Gesunde Arbeit

Die Gefühle der Beschäftigten berücksichtigen

Tätigkeiten sind psychisch beeinträchtigend, wenn es einen Widerspruch zwischen gezeigten und empfundenen Gefühlen gibt. Eine gute Aufgaben- und Tätigkeitsgestaltung berücksichtigt die Gefühle der Beschäftigten.
Margit Burger: „Das Vortäuschen von Gefühlen ist psychisch beanspruchend.“
Dr. Margit Burger, Arbeits- und Organisationpsychologin Margit Burger: „Das Vortäuschen von Gefühlen ist psychisch beanspruchend.“

In einem Unternehmen der Branche Gesundheit und Soziales (150 Beschäftigte) bildet die Pflege von SeniorInnen einen Tätigkeitsbereich. Die 20 PflegerInnen erleben die Gesprächsführung mit unzufriedenen Angehörigen als beanspruchend: Oft werden die PflegerInnen mit Vorwürfen konfrontiert, wodurch Ärger ausgelöst wird – diese Emotionen müssen jedoch im Arbeitsalltag unterdrückt werden. Von der Führungskraft fühlen sich die PflegerInnen in diesen Situationen zu wenig unterstützt.
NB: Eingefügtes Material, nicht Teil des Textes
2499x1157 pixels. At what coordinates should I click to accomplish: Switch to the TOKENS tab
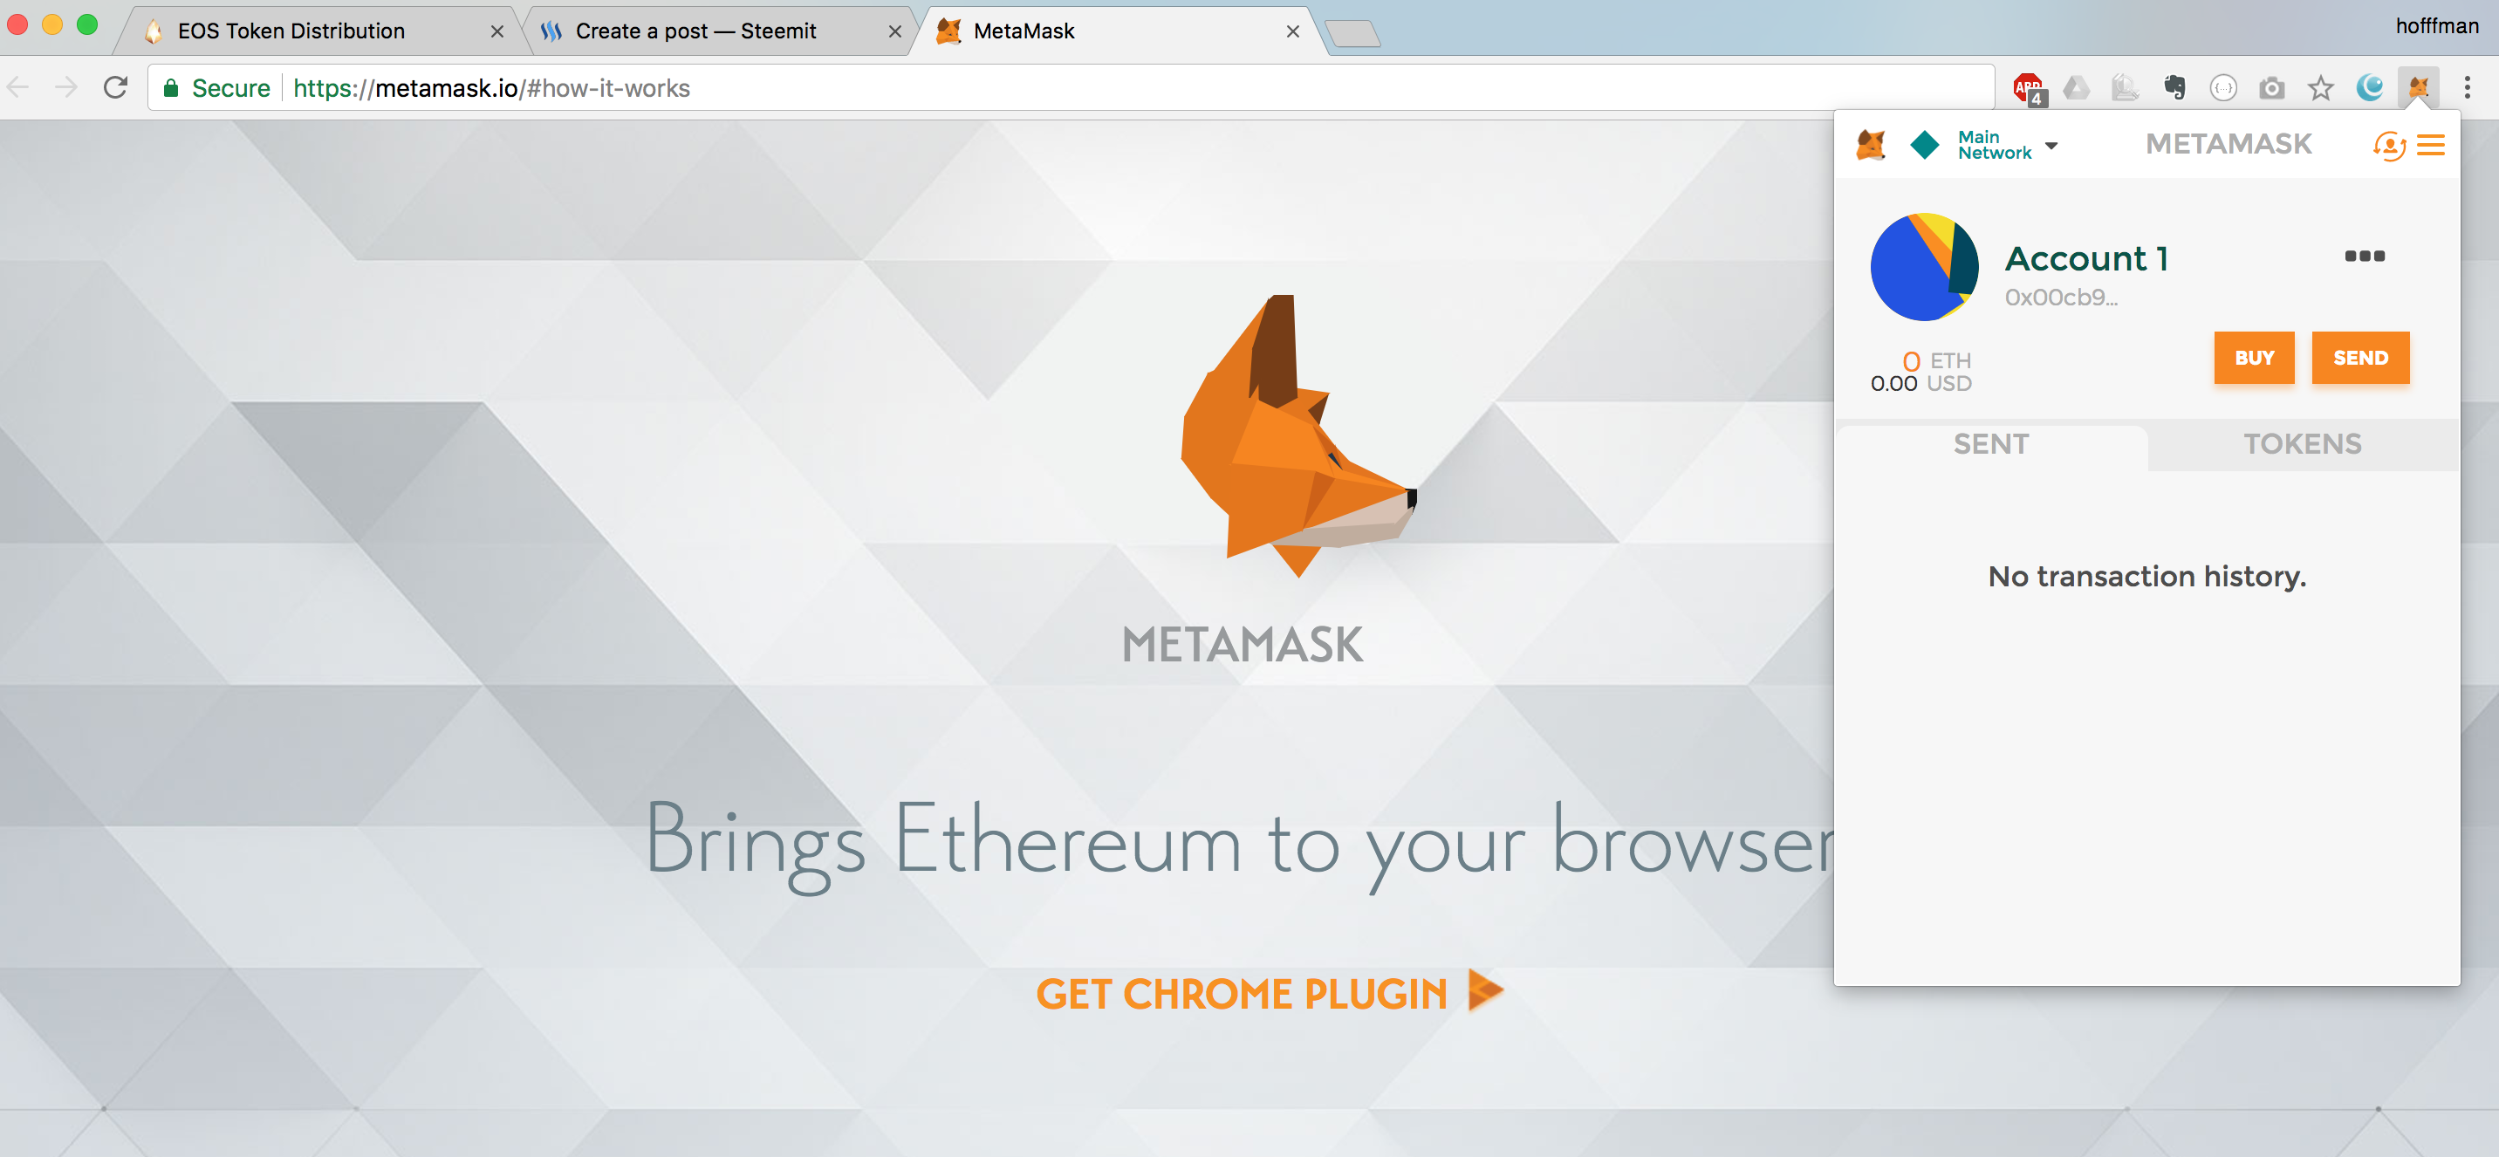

Widersprüchlichkeit als Krankheitsquelle
Die arbeits- und organisationspsychologische Forschung zeigt: Das Vortäuschen von Gefühlen gilt als Quelle psychischer Beanspruchung. Tätigkeiten, die eine emotionale Dissonanz hervorrufen, können sich negativ auf die psychische Gesundheit auswirken und das Entstehen von Burn-out fördern (Cox, Griffith & Rial-Gonzáles, 2000).
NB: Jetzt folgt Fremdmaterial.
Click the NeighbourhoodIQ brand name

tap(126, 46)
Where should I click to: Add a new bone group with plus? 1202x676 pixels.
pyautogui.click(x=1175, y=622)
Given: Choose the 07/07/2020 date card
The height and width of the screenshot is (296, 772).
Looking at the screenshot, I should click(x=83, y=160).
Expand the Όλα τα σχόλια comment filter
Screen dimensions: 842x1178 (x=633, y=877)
Gefühle als Arbeitsgegenstand
Eine gute Aufgaben- und Tätigkeitsgestaltung bedeutet: Die Gefühle der Beschäftigten sind – als Arbeitsgegenstand – bei der Gestaltung der Abläufe zu berücksichtigen. Dies verhindert, dass emotionale Reaktionen als eigene Unfähigkeit interpretiert werden.
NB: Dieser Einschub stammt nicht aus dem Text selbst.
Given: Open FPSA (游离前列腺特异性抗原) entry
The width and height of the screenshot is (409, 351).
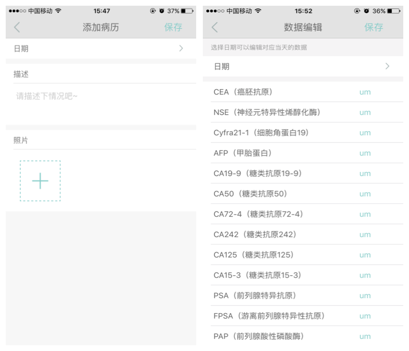Looking at the screenshot, I should (269, 316).

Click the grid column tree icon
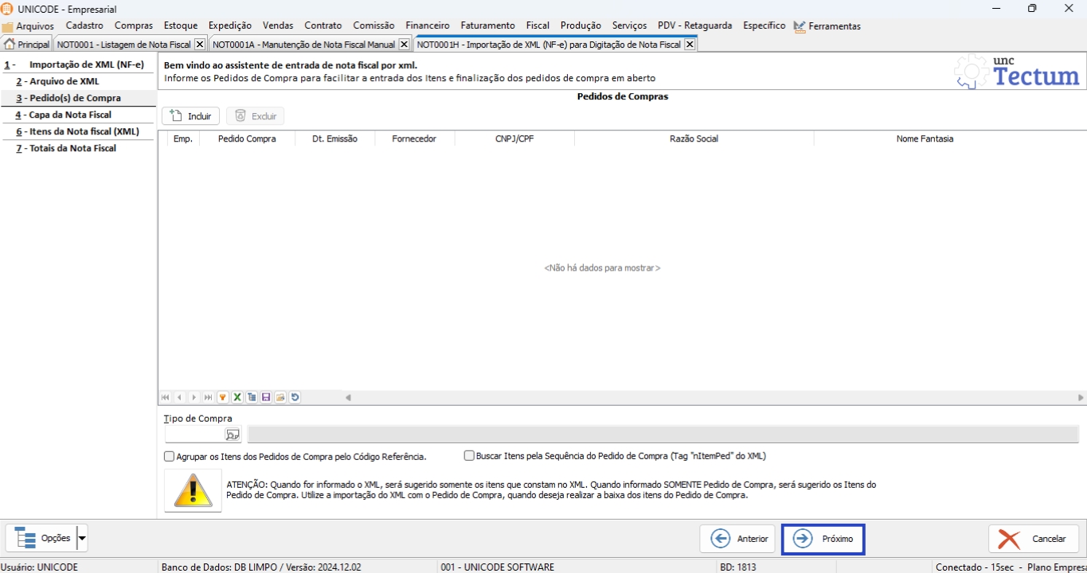[x=252, y=397]
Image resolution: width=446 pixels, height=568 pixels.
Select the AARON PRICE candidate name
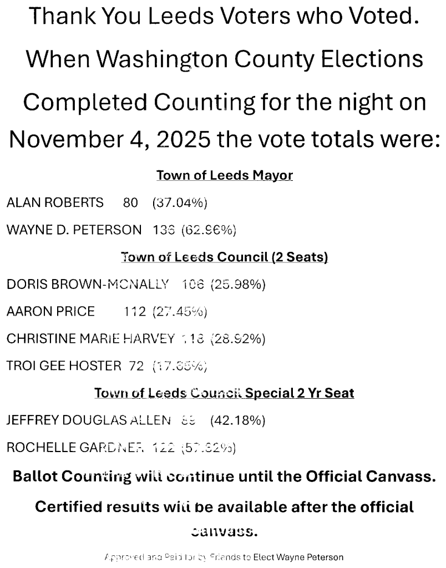[x=50, y=312]
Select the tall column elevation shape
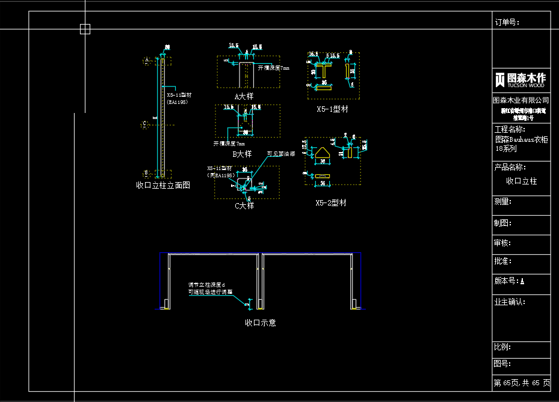 click(x=162, y=117)
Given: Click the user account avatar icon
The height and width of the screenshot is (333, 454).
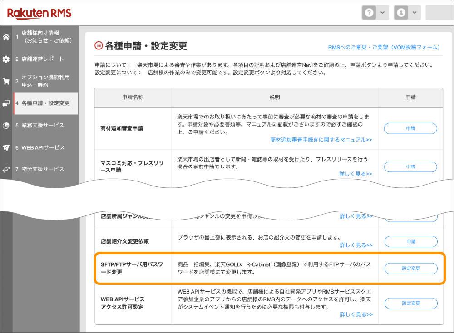Looking at the screenshot, I should pos(401,13).
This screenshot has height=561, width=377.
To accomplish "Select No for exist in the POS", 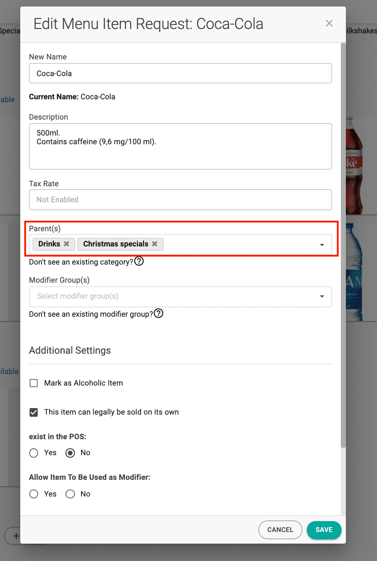I will pos(70,453).
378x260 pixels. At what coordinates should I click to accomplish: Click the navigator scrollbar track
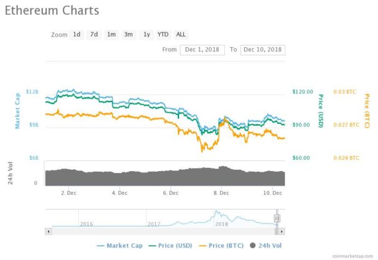pos(164,231)
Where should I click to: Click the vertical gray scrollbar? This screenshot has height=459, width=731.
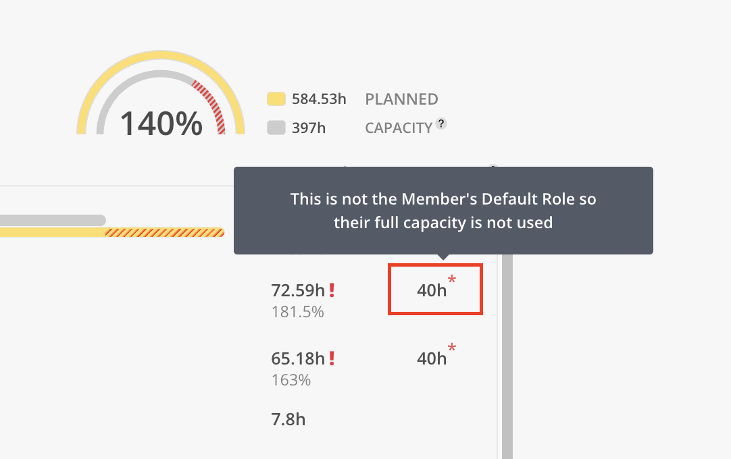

Im Betrieb erfolgten folgende arbeits- und organisationspsychologischen Vorschläge zur Verbesserung der Aufgaben- und Tätigkeitsgestaltung: Zur gezielten Befähigung der Beschäftigten sind Schulungen zur Gesprächsführung im Konfliktfall und Sensibilisierung für die Bedürfnisse der Angehörigen vorgesehen. Darauf aufbauend soll, bei drohender Eskalation, die Führungskraft als soziale Unterstützung strukturiert zur gezielten Entlastung der Beschäftigten hinzugezogen werden können. Emotionale Distanz im Gespräch ist durch räumliche (Distanz-)Veränderung anzustreben.


Vom Problem zur Lösung
Seitdem fand im Betrieb ein Workshop mit der Vorgesetzten zum Thema Angehörigengespräche statt. Ein hilfreiches Emotionsmanagement für die PflegerInnen wurde erarbeitet: Hierfür wurden die begleitenden Emotionen bei Angehörigengesprächen erhoben und Möglichkeiten für eine Neubewertung der Situation aufgezeigt. Die Überarbeitung des Beschwerdesystems sowie Kommunikationsschulungen sind geplant. Zukünftig wird für Angehörigengespräche die Bibliothek genutzt. Ein Tisch zwischen klagenden Angehörigen und Beschäftigten hilft, die emotionale Distanz zu wahren.

Die bisherigen Ergebnisse zeigen, dass die Beschäftigten gestärkter und sicherer im Umgang mit Angehörigen handeln.

In der Serie „Arbeitspsychologie konkret“ stellen ArbeitspsychologInnen praktische Beispiele zur Arbeitsanalyse und -gestaltung vor.